→ **What this task involves**: Find the lines below that contain the string "педагогика", count them, and give only the number.

** Task material follows **

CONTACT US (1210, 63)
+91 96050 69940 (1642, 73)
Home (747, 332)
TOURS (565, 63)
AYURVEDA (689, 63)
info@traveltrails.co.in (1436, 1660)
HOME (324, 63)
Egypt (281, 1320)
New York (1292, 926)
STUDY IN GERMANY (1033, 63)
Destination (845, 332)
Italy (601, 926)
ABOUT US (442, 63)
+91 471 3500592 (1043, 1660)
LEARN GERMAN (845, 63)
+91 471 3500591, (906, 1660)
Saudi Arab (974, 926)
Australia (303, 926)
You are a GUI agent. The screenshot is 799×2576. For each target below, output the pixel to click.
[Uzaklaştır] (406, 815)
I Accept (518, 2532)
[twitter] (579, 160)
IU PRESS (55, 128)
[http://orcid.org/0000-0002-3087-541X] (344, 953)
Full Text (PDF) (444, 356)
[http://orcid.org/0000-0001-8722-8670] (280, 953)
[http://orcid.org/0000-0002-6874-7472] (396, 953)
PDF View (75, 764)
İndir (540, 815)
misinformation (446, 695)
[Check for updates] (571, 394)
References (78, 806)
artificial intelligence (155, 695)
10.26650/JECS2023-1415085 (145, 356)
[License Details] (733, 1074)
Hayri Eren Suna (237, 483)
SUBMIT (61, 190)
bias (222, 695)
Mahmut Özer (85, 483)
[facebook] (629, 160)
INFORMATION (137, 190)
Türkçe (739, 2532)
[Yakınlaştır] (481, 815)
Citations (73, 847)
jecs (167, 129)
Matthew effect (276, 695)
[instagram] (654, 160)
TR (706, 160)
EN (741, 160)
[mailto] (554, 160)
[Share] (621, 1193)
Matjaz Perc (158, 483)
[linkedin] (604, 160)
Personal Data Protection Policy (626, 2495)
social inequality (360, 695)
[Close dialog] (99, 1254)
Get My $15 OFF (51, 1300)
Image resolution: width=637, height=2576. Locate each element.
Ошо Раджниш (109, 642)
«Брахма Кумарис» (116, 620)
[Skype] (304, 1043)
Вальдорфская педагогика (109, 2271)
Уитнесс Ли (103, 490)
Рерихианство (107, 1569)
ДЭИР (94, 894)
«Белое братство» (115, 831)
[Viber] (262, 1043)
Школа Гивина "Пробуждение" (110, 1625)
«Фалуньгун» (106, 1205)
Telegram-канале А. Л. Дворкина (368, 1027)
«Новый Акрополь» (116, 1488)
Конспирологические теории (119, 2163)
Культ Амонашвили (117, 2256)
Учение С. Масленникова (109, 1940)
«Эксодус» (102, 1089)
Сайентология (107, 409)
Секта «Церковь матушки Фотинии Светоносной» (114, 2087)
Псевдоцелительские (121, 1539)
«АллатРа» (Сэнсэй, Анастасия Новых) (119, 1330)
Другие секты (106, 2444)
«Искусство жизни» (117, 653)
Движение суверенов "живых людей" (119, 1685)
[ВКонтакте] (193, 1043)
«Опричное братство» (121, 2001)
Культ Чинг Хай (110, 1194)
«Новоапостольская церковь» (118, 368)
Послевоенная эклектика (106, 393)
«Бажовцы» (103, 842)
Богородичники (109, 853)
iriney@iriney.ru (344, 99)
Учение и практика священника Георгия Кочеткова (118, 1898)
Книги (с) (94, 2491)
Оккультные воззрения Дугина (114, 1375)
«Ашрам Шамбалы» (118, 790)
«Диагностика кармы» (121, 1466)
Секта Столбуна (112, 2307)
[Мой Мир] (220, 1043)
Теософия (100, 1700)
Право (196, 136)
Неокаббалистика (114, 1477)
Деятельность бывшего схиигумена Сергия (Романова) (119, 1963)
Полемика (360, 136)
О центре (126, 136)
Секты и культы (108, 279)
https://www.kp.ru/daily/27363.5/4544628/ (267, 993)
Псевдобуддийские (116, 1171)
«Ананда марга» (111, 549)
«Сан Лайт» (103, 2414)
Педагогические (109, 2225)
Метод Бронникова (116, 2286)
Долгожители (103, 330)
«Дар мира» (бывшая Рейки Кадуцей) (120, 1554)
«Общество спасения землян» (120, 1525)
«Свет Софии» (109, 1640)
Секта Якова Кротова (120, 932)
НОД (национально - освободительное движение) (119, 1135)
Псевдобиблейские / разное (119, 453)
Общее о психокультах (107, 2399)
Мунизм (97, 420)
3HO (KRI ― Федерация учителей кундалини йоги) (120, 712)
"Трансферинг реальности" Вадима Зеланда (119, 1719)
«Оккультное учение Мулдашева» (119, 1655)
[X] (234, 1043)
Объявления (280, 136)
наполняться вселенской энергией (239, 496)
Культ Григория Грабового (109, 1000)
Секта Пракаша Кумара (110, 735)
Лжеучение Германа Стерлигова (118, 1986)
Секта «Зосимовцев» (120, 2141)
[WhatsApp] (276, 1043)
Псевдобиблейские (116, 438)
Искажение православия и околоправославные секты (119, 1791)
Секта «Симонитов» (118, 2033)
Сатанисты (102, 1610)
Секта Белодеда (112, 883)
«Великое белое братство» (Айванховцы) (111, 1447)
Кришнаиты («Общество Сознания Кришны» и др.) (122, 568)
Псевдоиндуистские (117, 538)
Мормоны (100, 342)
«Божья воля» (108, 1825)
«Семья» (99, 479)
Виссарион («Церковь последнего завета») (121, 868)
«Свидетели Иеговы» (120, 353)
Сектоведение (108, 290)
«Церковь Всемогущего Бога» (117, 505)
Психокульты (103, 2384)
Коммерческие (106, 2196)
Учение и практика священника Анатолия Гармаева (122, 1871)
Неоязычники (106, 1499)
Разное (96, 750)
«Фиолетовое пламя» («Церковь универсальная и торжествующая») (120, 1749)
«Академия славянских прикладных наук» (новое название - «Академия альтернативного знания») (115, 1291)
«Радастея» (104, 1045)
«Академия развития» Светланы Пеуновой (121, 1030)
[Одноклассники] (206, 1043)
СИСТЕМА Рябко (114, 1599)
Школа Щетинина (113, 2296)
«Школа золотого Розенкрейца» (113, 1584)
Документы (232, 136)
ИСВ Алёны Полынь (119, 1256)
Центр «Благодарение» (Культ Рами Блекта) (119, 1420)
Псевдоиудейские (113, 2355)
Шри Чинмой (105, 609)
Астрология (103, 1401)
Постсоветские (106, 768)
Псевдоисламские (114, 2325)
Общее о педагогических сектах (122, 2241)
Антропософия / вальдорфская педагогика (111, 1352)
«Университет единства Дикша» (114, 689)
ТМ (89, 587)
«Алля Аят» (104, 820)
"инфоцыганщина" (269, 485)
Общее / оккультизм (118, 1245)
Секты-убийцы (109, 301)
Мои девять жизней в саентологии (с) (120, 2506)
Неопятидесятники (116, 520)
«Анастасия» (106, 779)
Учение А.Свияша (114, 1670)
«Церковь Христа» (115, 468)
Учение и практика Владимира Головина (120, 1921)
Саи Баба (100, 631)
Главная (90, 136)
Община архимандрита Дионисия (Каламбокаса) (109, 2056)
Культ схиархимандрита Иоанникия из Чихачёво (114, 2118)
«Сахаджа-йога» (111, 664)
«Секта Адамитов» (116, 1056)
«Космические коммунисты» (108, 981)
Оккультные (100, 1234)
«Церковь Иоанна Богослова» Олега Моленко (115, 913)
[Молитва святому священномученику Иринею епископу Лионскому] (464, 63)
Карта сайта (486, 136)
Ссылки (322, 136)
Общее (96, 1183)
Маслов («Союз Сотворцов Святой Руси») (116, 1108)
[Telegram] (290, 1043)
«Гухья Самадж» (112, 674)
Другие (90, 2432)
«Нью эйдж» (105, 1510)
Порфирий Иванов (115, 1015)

** End of Task material **

→ **Reply**: 2